-------- Given data

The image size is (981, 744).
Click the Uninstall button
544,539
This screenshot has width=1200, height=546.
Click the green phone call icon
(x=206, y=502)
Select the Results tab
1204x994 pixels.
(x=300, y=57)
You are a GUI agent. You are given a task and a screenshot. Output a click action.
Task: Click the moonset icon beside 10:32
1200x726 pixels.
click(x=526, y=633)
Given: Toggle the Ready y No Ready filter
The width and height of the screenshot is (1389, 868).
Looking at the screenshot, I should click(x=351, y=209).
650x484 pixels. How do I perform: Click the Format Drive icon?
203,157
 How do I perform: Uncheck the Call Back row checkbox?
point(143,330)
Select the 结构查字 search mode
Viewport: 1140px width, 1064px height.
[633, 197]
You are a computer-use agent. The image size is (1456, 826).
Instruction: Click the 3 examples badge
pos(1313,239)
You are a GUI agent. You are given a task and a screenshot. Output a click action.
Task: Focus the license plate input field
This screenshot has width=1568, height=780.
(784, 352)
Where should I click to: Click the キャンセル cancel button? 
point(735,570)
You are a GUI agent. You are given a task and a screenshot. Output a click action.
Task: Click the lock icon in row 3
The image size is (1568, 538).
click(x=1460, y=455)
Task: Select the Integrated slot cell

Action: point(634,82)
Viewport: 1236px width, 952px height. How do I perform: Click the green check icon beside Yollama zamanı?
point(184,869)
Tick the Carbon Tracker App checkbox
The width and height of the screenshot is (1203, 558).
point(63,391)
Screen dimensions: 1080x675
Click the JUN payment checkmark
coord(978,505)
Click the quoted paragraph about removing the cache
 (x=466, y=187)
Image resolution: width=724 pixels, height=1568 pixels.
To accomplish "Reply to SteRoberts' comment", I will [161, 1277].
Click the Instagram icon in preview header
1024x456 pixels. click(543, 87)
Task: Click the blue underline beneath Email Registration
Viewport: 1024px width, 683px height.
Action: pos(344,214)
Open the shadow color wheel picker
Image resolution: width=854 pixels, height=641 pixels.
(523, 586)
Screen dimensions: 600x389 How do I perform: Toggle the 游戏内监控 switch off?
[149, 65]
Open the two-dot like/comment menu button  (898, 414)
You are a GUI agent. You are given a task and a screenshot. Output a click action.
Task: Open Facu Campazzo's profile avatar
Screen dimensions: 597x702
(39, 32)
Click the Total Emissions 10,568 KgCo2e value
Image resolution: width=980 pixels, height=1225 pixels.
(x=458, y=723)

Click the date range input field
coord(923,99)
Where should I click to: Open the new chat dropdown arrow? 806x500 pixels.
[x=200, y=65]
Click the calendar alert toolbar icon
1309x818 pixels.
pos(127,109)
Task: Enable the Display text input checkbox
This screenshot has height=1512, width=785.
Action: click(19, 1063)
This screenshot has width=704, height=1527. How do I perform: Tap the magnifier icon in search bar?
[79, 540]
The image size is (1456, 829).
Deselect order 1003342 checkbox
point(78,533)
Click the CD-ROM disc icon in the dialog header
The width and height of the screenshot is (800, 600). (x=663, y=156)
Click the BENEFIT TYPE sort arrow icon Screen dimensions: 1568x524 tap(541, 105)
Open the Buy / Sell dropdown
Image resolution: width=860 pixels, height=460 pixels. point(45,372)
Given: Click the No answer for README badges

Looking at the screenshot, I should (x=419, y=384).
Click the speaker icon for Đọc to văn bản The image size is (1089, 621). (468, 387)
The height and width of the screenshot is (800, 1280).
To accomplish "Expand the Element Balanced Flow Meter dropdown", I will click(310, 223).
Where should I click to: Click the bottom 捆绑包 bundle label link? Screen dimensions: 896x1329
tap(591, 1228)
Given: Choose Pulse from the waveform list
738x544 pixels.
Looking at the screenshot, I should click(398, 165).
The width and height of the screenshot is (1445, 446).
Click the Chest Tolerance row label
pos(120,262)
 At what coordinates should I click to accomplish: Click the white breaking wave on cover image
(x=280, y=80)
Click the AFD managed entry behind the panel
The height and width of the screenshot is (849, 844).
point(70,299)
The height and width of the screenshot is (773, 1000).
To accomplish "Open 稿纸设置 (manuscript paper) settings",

----------------

What you need to do –
Each record must be output exactly, with none omitted.

Response box –
The image size is (981, 744).
Click the Uninstall button
544,539
This screenshot has width=1200, height=546.
Click the green phone call icon
(x=206, y=502)
Select the Results tab
1204x994 pixels.
(x=300, y=57)
You are a GUI agent. You are given a task and a screenshot. Output a click action.
Task: Click the moonset icon beside 10:32
1200x726 pixels.
click(x=526, y=633)
Given: Toggle the Ready y No Ready filter
The width and height of the screenshot is (1389, 868).
Looking at the screenshot, I should click(x=351, y=209).
650x484 pixels. How do I perform: Click the Format Drive icon?
203,157
 How do I perform: Uncheck the Call Back row checkbox?
point(143,330)
Select the 结构查字 search mode
Viewport: 1140px width, 1064px height.
[633, 197]
You are a computer-use agent. The image size is (1456, 826).
Instruction: Click the 3 examples badge
pos(1313,239)
You are a GUI agent. You are given a task and a screenshot. Output a click action.
Task: Focus the license plate input field
This screenshot has width=1568, height=780.
(784, 352)
Where should I click to: Click the キャンセル cancel button? 
point(735,570)
You are a GUI agent. You are given a task and a screenshot. Output a click action.
Task: Click the lock icon in row 3
The image size is (1568, 538).
click(x=1460, y=455)
Task: Select the Integrated slot cell

Action: point(634,82)
Viewport: 1236px width, 952px height. How do I perform: Click the green check icon beside Yollama zamanı?
point(184,869)
Tick the Carbon Tracker App checkbox
The width and height of the screenshot is (1203, 558).
point(63,391)
Screen dimensions: 1080x675
Click the JUN payment checkmark
coord(978,505)
Click the quoted paragraph about removing the cache
 (x=466, y=187)
Image resolution: width=724 pixels, height=1568 pixels.
To accomplish "Reply to SteRoberts' comment", I will [161, 1277].
Click the Instagram icon in preview header
1024x456 pixels. click(543, 87)
Task: Click the blue underline beneath Email Registration
Viewport: 1024px width, 683px height.
Action: pos(344,214)
Open the shadow color wheel picker
Image resolution: width=854 pixels, height=641 pixels.
(523, 586)
Screen dimensions: 600x389 How do I perform: Toggle the 游戏内监控 switch off?
[149, 65]
Open the two-dot like/comment menu button  (898, 414)
You are a GUI agent. You are given a task and a screenshot. Output a click action.
Task: Open Facu Campazzo's profile avatar
Screen dimensions: 597x702
(39, 32)
Click the Total Emissions 10,568 KgCo2e value
Image resolution: width=980 pixels, height=1225 pixels.
(x=458, y=723)

Click the date range input field
coord(923,99)
Where should I click to: Open the new chat dropdown arrow? 806x500 pixels.
[x=200, y=65]
Click the calendar alert toolbar icon
1309x818 pixels.
pos(127,109)
Task: Enable the Display text input checkbox
This screenshot has height=1512, width=785.
Action: click(19, 1063)
This screenshot has width=704, height=1527. How do I perform: Tap the magnifier icon in search bar?
[79, 540]
The image size is (1456, 829).
Deselect order 1003342 checkbox
point(78,533)
Click the CD-ROM disc icon in the dialog header
The width and height of the screenshot is (800, 600). (x=663, y=156)
Click the BENEFIT TYPE sort arrow icon Screen dimensions: 1568x524 tap(541, 105)
Open the Buy / Sell dropdown
Image resolution: width=860 pixels, height=460 pixels. point(45,372)
Given: Click the No answer for README badges

Looking at the screenshot, I should (x=419, y=384).
Click the speaker icon for Đọc to văn bản The image size is (1089, 621). (468, 387)
The height and width of the screenshot is (800, 1280).
To accomplish "Expand the Element Balanced Flow Meter dropdown", I will click(310, 223).
Where should I click to: Click the bottom 捆绑包 bundle label link? Screen dimensions: 896x1329
tap(591, 1228)
Given: Choose Pulse from the waveform list
738x544 pixels.
Looking at the screenshot, I should click(398, 165).
The width and height of the screenshot is (1445, 446).
Click the Chest Tolerance row label
pos(120,262)
 At what coordinates should I click to accomplish: Click the white breaking wave on cover image
(x=280, y=80)
Click the AFD managed entry behind the panel
The height and width of the screenshot is (849, 844).
point(70,299)
The height and width of the screenshot is (773, 1000).
To accomplish "Open 稿纸设置 (manuscript paper) settings",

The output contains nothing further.